There’s been quite a bit of talk in the media of late about increasing cases in Australia, which has gotten many worried the county will return to lockdowns.
It led to the suspension of flights between Melbourne and Auckland in the middle of negotiations to set up a trans-Tasman bubble. In parallel, risk appetite has taken a turn for the worst.
However, a closer look at the numbers shows that well over 80% of the new cases are concentrated in the state of Victoria. In fact, only one other state – New South Wales – reported cases.
For sure, a hotspot of cases is something to be worried about in terms of potential spreading. But Australia remains largely free of COVID cases, especially in its larger, more commercially relevant regions.
On top of that, the majority of cases have been traced to overseas contagion.
How to Revive Commerce
That last part is a matter of concern for the retail sector in Australia and might keep the AUD under pressure.

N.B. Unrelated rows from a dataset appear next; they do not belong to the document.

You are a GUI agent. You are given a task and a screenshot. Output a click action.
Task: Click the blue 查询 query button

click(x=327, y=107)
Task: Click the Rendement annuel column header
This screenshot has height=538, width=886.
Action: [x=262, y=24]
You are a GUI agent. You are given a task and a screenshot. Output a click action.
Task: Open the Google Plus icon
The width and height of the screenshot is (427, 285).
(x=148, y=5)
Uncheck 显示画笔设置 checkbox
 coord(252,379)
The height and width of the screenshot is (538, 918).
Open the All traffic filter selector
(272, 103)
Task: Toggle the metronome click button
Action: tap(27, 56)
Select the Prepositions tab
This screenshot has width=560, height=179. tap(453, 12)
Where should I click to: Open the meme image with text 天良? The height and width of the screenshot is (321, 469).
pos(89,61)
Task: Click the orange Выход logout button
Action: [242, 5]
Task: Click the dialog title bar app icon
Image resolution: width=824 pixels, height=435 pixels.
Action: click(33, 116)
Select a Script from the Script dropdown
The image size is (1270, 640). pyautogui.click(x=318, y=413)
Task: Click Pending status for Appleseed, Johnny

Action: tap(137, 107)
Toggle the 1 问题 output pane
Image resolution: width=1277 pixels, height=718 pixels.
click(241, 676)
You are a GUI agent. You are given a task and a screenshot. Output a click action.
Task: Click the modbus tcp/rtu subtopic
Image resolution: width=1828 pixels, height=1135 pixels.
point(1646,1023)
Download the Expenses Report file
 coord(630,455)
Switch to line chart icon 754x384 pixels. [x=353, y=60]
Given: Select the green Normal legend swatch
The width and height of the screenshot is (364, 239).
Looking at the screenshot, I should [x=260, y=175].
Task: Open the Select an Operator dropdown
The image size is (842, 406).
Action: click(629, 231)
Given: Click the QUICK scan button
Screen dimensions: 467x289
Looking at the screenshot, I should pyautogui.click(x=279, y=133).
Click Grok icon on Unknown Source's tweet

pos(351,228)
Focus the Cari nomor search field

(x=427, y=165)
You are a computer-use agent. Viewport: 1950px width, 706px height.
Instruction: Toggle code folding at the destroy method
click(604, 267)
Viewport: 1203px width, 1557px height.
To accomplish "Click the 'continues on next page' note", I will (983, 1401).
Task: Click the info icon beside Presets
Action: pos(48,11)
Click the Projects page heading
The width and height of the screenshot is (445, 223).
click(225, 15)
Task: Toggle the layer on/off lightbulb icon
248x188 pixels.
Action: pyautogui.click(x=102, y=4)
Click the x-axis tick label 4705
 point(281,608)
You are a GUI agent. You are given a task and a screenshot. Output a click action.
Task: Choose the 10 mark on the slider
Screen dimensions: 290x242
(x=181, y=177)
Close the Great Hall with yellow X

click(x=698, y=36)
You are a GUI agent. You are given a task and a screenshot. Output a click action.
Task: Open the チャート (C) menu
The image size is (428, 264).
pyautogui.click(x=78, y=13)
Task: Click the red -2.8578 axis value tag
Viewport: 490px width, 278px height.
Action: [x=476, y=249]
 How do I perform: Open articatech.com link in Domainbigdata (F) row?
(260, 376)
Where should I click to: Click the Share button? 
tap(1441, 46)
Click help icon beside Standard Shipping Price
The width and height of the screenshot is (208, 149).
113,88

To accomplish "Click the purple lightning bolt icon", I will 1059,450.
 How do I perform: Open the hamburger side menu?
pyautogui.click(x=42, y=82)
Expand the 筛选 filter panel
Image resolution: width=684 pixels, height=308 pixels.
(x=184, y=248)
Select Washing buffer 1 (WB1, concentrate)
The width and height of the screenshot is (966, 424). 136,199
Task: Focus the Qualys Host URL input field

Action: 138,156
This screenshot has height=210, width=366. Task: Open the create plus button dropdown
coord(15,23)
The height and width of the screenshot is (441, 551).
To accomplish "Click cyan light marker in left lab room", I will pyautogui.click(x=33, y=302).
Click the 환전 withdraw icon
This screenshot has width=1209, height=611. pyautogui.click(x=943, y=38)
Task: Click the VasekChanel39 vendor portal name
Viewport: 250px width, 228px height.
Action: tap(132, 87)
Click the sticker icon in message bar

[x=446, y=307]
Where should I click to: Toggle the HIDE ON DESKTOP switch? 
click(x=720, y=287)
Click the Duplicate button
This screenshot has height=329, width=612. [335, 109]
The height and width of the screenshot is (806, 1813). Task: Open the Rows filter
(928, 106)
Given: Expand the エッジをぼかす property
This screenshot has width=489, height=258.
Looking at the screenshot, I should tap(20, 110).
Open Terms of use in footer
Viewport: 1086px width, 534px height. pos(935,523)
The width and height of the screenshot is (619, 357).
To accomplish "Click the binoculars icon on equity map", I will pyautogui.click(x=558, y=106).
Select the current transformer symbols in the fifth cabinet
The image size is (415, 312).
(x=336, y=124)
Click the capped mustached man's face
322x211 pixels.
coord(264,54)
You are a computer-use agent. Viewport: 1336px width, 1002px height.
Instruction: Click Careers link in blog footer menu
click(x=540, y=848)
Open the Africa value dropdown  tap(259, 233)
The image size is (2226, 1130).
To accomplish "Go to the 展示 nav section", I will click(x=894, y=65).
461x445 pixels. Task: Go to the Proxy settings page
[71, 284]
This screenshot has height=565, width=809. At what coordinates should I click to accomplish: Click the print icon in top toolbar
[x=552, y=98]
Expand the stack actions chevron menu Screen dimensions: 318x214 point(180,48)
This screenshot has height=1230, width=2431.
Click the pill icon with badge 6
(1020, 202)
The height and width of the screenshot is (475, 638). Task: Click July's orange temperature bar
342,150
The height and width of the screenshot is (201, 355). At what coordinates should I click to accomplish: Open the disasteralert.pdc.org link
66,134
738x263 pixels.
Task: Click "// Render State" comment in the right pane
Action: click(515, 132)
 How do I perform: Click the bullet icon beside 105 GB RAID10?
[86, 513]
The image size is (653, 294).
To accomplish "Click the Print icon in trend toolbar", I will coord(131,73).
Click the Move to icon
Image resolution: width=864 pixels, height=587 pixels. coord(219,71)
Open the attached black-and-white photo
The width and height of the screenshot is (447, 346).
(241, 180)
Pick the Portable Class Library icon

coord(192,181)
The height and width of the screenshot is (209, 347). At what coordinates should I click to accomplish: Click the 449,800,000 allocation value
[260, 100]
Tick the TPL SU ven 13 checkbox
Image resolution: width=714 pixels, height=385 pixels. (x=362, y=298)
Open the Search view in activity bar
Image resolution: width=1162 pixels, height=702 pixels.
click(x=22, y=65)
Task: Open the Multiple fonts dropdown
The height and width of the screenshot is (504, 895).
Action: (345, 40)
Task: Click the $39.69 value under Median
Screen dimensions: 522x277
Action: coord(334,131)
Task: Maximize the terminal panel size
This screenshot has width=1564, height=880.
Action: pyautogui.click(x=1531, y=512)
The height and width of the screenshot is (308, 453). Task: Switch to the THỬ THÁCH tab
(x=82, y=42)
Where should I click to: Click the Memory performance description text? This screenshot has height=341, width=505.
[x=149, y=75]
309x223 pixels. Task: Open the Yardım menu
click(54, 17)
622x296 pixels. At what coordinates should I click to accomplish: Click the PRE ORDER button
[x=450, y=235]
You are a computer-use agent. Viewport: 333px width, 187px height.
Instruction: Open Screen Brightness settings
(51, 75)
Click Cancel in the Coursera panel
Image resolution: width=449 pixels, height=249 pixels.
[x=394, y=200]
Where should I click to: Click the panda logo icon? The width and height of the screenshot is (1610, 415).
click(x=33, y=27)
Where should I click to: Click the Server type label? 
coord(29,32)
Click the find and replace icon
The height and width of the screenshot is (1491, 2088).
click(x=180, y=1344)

If the government is worried about contagion from foreign visitors, then travel restrictions are likely to remain in place. Foreign tourism represents less than 1% of the nation’s GDP. But, people traveling from overseas for other reasons – in particular China – represent a substantial part of the retail market.
Foreign students contribute over $37B to the economy in just education. There are entire shopping districts in Sydney and Melbourne catering to travel shoppers.
As long as travel restrictions remain in place, that’s a substantial amount of foreign spending that is missing from the economy. And it’s certainly enough to potentially weaken the AUD.
In their latest policy statement, the RBA took great pains to point out the uncertainty of forecasts “especially from June onward”.
CPI change projections for this year cover a range from -1.0% to 2.1%. But, presumably, consumer demand has to increase in order to push prices higher.
We don’t have personal savings data yet from Q2. However, already in Q1 – when the pandemic was well underway – there was a significant increase in saving and shying away from consumer spending.
With a sputtering economy and low inflation, the RBA might be tempted to ramp up easing. More investors could increase bets that the AUD will weaken in the future due to rate cuts or more asset purchases.
Retail sales data might give us some advance warning of that scenario.
What We Are Looking For
Expectations are for June retail sales to show an increase of 16.3%. This would be the same as reported last month.
Last month the data disappointed, coming in at less than half of what analysts had expected.
Retail sales have whipsawed lately. They spiked higher as people panic-bought ahead of the expected lockdowns, then crashed while stores were closed in April.
The increase in May recovered all the lost territory and then some. It might be that analysts are once again disappointed as retail sales return to a more normal growth range.